The FBG-like domains of Tenascins trigger EMT and cytostasis in epithelial cells. (A) F-actin direct fluorescence (red) and E-Cadherin indirect immunofluorescence (green) performed on NMuMG cells cultured for 72h onto N-C dishes, dishes coated with 666 pmol/cm² FBG-like domains or stimulated with soluble TGF-β1 (5 ng/mL). Cell nuclei were counterstained with DAPI (blue).
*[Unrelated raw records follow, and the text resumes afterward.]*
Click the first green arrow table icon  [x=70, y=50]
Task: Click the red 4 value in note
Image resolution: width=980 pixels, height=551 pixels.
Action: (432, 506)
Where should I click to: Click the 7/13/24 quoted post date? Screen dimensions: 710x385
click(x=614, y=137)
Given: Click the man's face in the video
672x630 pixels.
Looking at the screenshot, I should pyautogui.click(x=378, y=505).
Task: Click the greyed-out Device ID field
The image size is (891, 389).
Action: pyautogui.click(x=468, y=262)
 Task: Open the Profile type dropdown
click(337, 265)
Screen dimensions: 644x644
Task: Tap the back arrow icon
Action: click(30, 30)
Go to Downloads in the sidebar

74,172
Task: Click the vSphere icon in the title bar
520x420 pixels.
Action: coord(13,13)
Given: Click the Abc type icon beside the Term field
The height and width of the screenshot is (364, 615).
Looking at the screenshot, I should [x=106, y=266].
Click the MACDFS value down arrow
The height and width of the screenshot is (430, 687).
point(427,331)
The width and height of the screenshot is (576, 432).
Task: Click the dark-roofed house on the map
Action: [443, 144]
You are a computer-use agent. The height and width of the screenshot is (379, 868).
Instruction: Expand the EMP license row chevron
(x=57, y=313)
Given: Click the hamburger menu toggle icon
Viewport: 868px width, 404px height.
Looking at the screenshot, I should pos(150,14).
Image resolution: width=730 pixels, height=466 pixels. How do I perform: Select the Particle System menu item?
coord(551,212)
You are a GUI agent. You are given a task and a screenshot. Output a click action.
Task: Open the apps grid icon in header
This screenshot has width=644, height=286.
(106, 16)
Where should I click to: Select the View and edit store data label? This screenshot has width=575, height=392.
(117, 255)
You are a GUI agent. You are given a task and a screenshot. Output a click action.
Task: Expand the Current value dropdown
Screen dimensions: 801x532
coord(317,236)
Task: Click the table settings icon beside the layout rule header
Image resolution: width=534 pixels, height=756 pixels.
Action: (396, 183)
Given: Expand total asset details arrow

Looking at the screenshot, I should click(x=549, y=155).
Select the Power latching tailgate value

Bars, 15 µm. (B) Percentage of cell viability in NMuMG cells cultured for 48h onto N-C dishes, dishes coated with 333, 666 or 999 pmol/cm² FBG-like domains, or stimulated with 5 ng/mL TGF-β1. Error bars are means ± SD from 3 independent experiments. *p < 0.05 compared to N-C condition. ****p < 0.0001 compared to N-C condition. ns, not significant. (C) Percentage of cell viability in NMuMG cells cultured for 48h onto N-C dishes, dishes coated with 666 pmol/cm² FBG-like domains (FBG-X and FBG-C) or CUB1CUB2 protein fragment (C1C2), or stimulated with 5 ng/mL TGF-β1, in the presence of anti-pan-TGF-β antibody or isotype-matched control IgG (5 μg/mL). Error bars are means ± SD from 3 independent experiments. **, *** and **** respectively correspond to p < 0.01, p < 0.001 and p < 0.0001 compared to N-C condition. ^# and ^### respectively correspond to p < 0.05 and p < 0.001 versus their control IgG-treated counterpart. ns, not significant.